**DIRECTIONS FOR THIS TASK:** From the entries, copy every line that carries the string "target".

**INFORMATION GIVEN:**
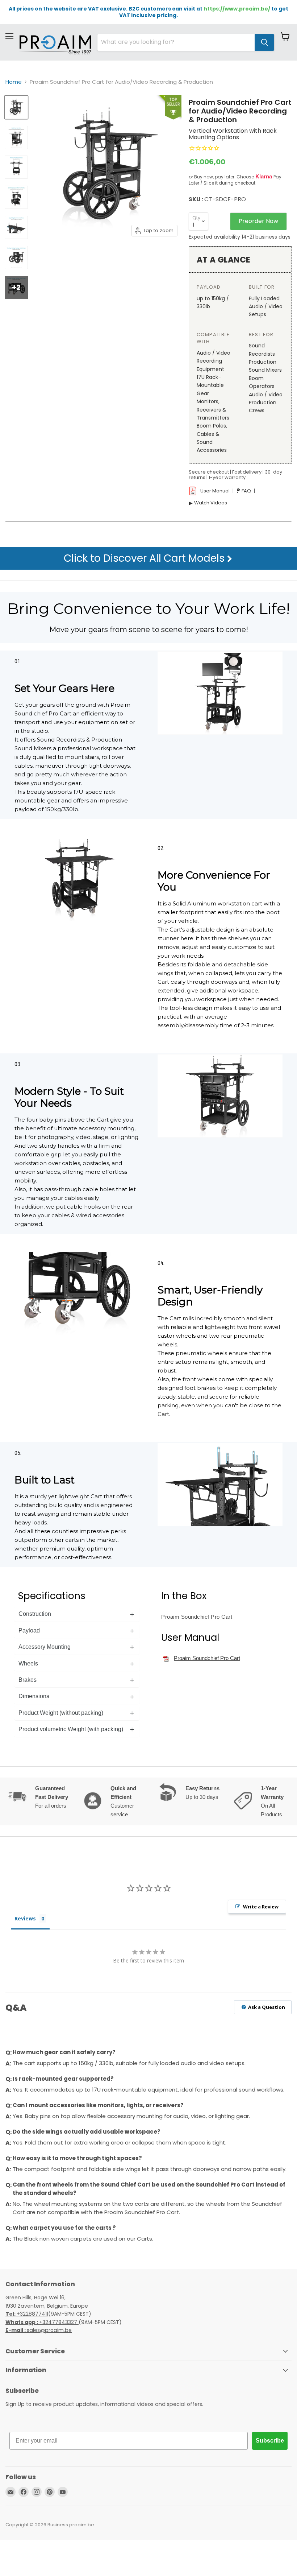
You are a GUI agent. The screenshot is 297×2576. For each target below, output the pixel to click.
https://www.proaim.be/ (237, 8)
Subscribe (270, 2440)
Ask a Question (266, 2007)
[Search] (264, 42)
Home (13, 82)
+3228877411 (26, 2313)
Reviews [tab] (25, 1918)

==

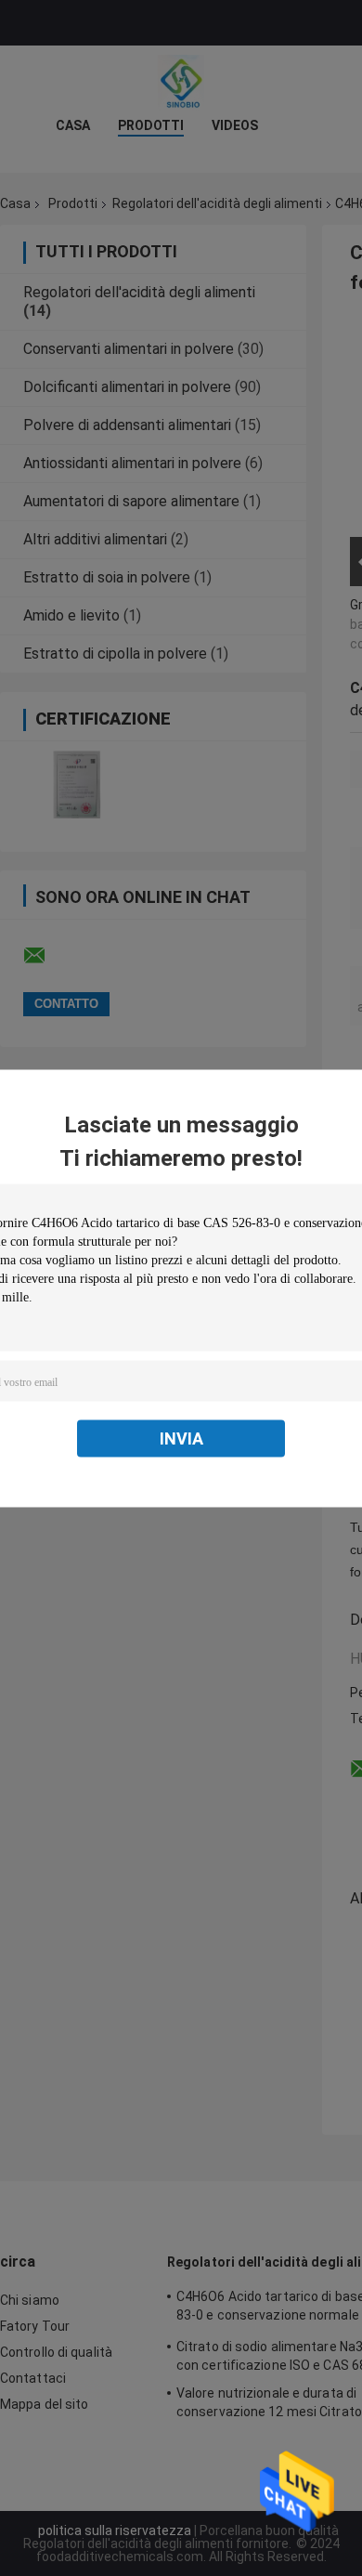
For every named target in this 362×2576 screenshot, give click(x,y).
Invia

**TASK RESPONSE:**
You are a GUI agent. The screenshot is 297×2576. For each target below, output the pixel to click.
For every named target in this 362×2576 screenshot, give click(x,y).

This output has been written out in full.